Never split a legacy byte stream into chunks and decode each chunk with one-shot decode independently. Some encodings use multiple bytes per character, and a chunk boundary can appear in the middle of a sequence.

Incorrect shape¶

// Avoid this for arbitrary chunks.
auto a = polycpp::iconv_lite::decode(firstChunk, "gbk");
auto b = polycpp::iconv_lite::decode(secondChunk, "gbk");

Each call creates and flushes a new decoder. If firstChunk ends with a lead byte, the decoder has no chance to combine it with secondChunk.

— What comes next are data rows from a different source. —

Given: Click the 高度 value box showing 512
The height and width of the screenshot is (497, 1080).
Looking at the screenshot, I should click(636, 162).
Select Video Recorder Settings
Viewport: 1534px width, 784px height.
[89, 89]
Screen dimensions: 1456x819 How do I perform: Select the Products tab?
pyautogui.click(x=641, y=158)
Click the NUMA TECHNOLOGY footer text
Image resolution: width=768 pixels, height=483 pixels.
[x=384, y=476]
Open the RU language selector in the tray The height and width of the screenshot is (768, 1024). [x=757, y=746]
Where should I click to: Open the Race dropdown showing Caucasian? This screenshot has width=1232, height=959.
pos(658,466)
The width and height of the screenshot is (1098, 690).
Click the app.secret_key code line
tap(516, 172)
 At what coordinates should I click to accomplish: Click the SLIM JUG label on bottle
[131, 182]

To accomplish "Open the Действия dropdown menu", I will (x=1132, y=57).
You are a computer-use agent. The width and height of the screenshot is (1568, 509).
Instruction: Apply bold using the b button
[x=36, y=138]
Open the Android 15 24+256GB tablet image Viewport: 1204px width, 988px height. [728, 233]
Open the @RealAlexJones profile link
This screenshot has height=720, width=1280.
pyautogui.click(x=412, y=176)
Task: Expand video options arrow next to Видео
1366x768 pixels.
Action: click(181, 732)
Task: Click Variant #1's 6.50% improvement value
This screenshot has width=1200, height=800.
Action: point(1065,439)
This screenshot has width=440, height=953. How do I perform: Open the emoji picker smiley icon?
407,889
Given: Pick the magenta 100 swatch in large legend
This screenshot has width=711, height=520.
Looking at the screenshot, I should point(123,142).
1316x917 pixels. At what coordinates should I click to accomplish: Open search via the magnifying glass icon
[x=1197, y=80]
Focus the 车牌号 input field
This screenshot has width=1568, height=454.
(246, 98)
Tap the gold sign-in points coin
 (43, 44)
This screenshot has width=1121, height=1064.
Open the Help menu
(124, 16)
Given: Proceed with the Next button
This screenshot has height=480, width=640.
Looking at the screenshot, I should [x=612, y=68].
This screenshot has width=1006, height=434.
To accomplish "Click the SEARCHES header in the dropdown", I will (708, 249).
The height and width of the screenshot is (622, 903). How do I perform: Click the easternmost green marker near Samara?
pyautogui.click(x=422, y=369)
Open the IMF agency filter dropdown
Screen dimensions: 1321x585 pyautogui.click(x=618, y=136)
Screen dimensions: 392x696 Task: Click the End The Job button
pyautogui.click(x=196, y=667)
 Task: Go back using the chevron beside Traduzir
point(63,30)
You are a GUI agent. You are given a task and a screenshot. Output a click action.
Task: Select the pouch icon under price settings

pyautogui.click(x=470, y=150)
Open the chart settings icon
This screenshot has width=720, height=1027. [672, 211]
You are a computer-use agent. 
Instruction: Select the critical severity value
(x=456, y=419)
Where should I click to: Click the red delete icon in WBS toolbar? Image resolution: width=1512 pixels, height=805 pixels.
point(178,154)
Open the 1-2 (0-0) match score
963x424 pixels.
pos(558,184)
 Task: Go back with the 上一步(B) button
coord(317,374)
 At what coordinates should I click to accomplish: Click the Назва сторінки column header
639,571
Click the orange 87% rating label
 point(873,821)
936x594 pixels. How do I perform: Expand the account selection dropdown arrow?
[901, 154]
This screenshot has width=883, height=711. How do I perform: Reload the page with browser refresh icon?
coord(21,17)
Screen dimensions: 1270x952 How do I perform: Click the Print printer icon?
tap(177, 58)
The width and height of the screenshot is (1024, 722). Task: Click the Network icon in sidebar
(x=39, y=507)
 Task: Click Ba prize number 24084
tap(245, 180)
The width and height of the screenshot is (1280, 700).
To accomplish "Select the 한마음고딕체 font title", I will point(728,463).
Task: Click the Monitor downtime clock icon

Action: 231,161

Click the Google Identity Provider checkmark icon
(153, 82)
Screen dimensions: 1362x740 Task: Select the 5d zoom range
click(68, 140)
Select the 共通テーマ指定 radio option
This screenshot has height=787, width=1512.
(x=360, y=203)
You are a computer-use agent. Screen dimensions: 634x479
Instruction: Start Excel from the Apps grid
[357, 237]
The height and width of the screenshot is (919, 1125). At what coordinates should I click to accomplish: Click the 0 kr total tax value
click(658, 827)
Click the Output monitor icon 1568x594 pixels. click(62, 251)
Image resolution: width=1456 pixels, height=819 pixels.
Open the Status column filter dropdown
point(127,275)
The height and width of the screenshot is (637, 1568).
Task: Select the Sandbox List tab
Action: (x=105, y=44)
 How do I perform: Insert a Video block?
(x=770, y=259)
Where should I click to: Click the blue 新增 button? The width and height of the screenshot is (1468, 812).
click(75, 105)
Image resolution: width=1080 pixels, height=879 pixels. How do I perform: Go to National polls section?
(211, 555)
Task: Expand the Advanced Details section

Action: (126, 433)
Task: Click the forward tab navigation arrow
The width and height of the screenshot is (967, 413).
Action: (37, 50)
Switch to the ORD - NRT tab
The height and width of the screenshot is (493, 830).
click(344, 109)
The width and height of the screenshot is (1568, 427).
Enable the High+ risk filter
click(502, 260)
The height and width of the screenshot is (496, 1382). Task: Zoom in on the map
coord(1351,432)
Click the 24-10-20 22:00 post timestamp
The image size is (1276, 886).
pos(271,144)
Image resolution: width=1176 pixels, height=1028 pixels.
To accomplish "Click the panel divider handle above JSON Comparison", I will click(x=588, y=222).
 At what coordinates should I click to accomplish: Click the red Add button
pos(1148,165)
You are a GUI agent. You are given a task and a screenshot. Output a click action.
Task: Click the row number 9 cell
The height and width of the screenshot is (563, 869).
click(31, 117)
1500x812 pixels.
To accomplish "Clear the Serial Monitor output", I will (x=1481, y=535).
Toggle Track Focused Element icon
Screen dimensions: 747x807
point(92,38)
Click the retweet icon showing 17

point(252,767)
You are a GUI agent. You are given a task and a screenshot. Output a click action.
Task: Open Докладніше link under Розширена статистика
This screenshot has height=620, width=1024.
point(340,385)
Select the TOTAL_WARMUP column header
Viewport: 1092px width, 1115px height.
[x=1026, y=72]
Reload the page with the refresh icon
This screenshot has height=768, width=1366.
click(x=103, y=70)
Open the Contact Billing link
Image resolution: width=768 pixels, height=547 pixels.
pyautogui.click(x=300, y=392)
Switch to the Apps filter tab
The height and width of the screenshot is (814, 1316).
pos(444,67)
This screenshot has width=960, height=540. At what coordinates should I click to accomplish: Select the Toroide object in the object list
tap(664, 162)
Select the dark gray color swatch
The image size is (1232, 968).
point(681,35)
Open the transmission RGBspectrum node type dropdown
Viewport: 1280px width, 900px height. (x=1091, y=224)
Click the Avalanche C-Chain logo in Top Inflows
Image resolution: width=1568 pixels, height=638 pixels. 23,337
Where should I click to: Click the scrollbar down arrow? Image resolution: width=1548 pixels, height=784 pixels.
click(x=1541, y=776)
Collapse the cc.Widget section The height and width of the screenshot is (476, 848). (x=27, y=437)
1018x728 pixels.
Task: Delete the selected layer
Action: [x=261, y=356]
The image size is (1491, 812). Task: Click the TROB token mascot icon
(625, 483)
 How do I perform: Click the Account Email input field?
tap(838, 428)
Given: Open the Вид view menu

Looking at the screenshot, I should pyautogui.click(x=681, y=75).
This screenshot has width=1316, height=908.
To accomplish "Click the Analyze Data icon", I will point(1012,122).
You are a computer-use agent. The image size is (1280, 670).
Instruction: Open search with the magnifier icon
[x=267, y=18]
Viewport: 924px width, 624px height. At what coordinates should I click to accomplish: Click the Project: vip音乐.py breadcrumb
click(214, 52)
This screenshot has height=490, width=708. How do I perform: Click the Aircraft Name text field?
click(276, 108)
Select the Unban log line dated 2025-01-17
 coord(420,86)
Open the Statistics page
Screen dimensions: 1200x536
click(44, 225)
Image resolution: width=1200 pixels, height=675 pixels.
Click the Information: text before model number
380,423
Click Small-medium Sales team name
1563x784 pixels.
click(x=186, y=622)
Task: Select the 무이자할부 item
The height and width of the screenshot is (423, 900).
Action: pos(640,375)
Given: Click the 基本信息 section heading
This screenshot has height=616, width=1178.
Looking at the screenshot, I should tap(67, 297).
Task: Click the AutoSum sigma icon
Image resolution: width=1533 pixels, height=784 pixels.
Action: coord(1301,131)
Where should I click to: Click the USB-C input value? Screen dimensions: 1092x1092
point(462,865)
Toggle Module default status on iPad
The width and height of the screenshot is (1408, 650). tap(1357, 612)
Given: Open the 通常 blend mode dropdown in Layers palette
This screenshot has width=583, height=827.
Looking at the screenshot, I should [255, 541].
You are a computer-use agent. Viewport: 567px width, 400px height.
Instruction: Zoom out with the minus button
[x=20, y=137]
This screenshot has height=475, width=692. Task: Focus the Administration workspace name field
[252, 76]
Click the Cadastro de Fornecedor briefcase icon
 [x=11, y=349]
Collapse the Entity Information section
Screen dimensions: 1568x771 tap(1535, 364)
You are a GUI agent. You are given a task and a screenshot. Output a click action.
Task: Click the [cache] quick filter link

Correct shape with Decoder¶

auto decoder = polycpp::iconv_lite::getDecoder("gbk");
std::string text;
text += decoder.write(firstChunk);
text += decoder.write(secondChunk);
text += decoder.end();

Keep one decoder for the lifetime of the byte stream. Call end exactly once when no more bytes are expected, so incomplete trailing sequences can be handled according to iconv-lite behavior.

Correct shape with DecodeStream¶

auto decoder = polycpp::iconv_lite::decodeStream("utf8");
decoder.write(firstChunk);
decoder.write(secondChunk);
decoder.end();

DecodeStream uses the same stateful decoder internally and fits stream pipelines. The readable side emits UTF-8 buffers because polycpp streams carry bytes.

Chunk-sensitive encodings¶

Use stateful conversion for arbitrary chunks of:

UTF-8, UTF-16, and UTF-32
UTF-7 and UTF-7-IMAP
Shift_JIS, GBK, GB18030, Big5, EUC-JP, and EUC-KR
base64 and other codecs with buffered output

Single-byte encodings such as latin1 or Windows-1251 are less sensitive to split character sequences, but using one stateful converter still keeps code uniform and makes later encoding changes safer.

For the base64 label, follow iconv-lite’s direction: encoding consumes base64 text and produces bytes, while decoding consumes bytes and produces base64 text.